Laying off alcohol for just one day a week could significantly reduce your risk of liver damage
Volunteers were quizzed on their lifestyle, eating habits and waist circumference as part of the test. They were also asked to report their average alcohol intake in their twenties, thirties, forties and fifties.
Experts found that 342 of the study’s participants were diagnosed with cirrhosis. They used the information to calculate ‘hazard ratios’ for liver disease in relation to drinking frequency, lifetime alcohol intake and beverage type.
The results, published in the Journal of Hepatology, showed that daily drinking appears to be a risk factor along with the total amount of alcohol consumed.

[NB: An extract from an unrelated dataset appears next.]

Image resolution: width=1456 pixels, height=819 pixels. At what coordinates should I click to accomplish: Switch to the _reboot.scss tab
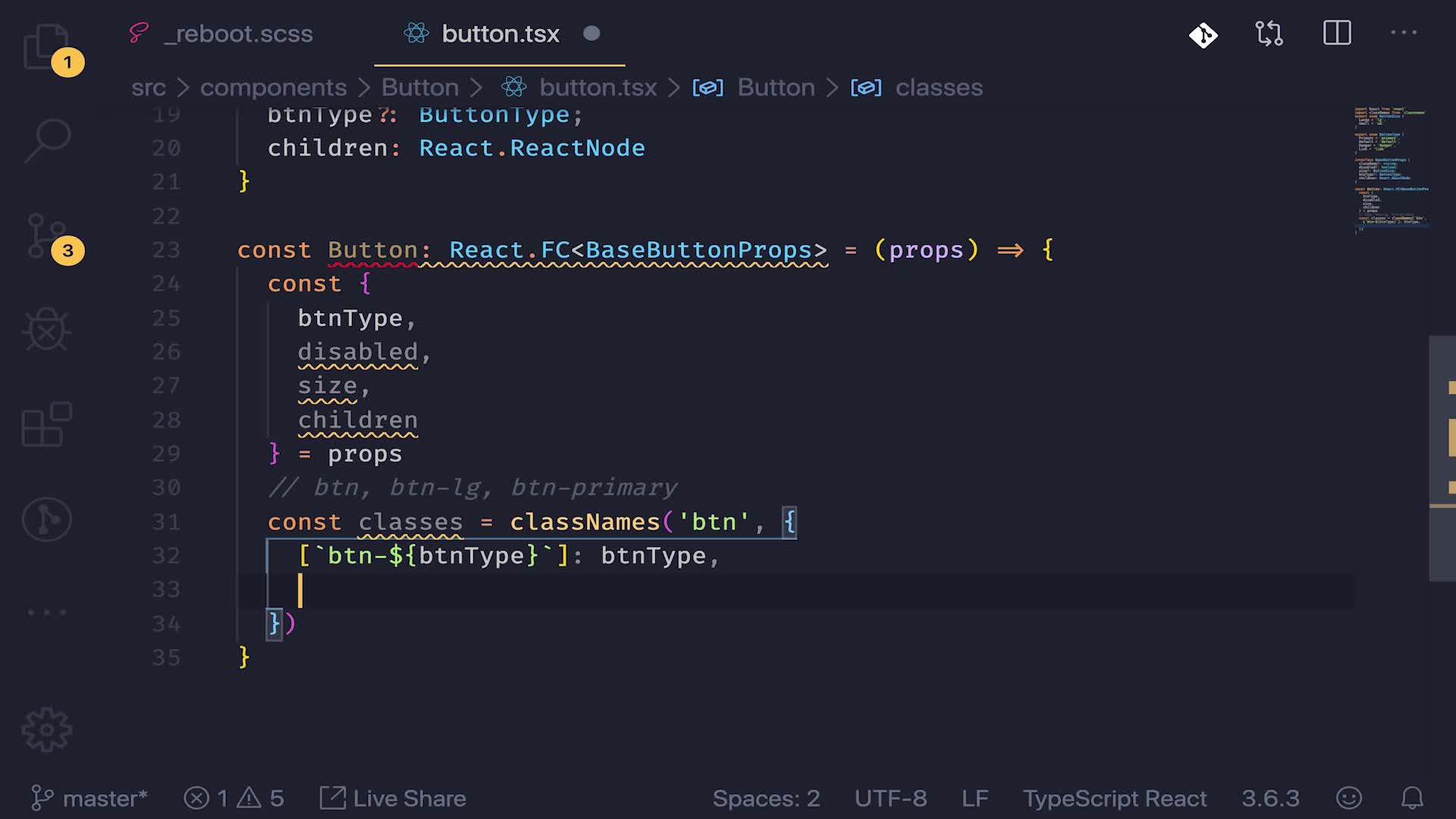[237, 34]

It found that drinking every day was far more dangerous for our health than consuming alcohol on five or six days a week.
The study found that wine is linked to a lower risk of liver disease compared with beer and spirits
The study also showed recent alcohol consumption – rather than lifetime drinking habits – is a stronger predictor of alcoholic cirrhosis.
And it found that wine is linked to a lower risk of the disease compared with beer and spirits. Researcher Dr Gro Askgaard, from Copenhagen University Hospital, said: ‘For the first time, our study points to a risk difference between drinking daily and drinking five or six days a week.
‘We can speculate that the reason may be that daily alcohol exposure inhibits liver regeneration and worsens liver damage.’